Unit tests verify specific known cases. For a chunker, this is insufficient: the relevant input space includes all combinations of (content, chunkSize, overlapSize) — a combinatorial space that manual tests cannot cover.
The core property to verify is not "the output for this specific input is correct" but rather "for any valid input, structural invariants hold".
Property 1 — No bytes dropped:
For any position-encoded content (content[i] = '!' + (i % 94), spaces at i%7==6), the union of all chunks must contain each input position exactly once (excluding overlap bytes, which appear in two consecutive chunks).
Verification uses pointer arithmetic to determine the exact offset of each sub-slice within the parent buffer — eliminating the ambiguity of bytes.Equal on content with repeated bytes:
func chunkOffset(parent, sub []byte) int {
if len(sub) == 0 { return 0 }
return int(reflect.ValueOf(sub).Pointer() - reflect.ValueOf(parent).Pointer())
}Property 2 — chunkSize respected:
∀ chunk: len(chunk.Content) ≤ chunkSize
Retreat only reduces chunk size — never increases it. Verified across 200 runs with chunkSize ∈ [16, 512].
Property 3 — UTF-8 integrity:
∀ chunk: utf8.Valid(chunk.Content) == true
Verified with content containing multi-byte runes (U+00E9, U+4E2D, U+1F600) at all offset combinations.
Property 4 — Exact overlap:
The last overlapSize bytes of chunk N are identical to the start of chunk N+1. Verified as sub-slice identity (same pointer, not bytes.Equal).
Property 5 — Zero-copy confirmed:
chunk.Content is a sub-slice of the original buffer — reflect.ValueOf(chunk.Content).Pointer() must fall within [base, base+len(original)). Any violation indicates an unintended copy.
200 runs do not provide exhaustive coverage — they provide high-probability detection of systematic failures. If a property fails on a fraction p of the input space, the probability that 200 consecutive runs do not detect the failure is (1-p)^200. For p = 0.01 (1% of inputs are buggy), this probability is 0.134% — acceptable for non-safety-critical infrastructure.
Position-encoded content was chosen specifically to eliminate false negatives from coincidence: with unique bytes per position, any reordering, drop, or duplication is detectable with certainty.

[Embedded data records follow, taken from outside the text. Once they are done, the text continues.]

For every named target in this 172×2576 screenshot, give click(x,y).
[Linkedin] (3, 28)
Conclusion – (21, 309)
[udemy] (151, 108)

The transferable ownership model (PoolBuf on the last chunk, Release() mandatory for the consumer) imposes a non-trivial contract on the public API. A consumer that forgets to call Release() does not cause a crash — it causes a gradual pool leak (buffers do not return to the pool; new allocations compensate). This is detectable via heap profiling but not by the compiler.
Alternative considered: automatic return via runtime.SetFinalizer. Discarded because finalizers in Go are non-deterministic with respect to timing — they would introduce unpredictable GC latency on exactly the path being made predictable.
Decision: accept ownership complexity in exchange for determinism.
Normalizing JSON requires structural validation before any output — it is not possible to produce well-formed JSON in streaming without materializing the value tree. The 3.1× ratio is the theoretical minimum for any correct implementation in Go using encoding/json.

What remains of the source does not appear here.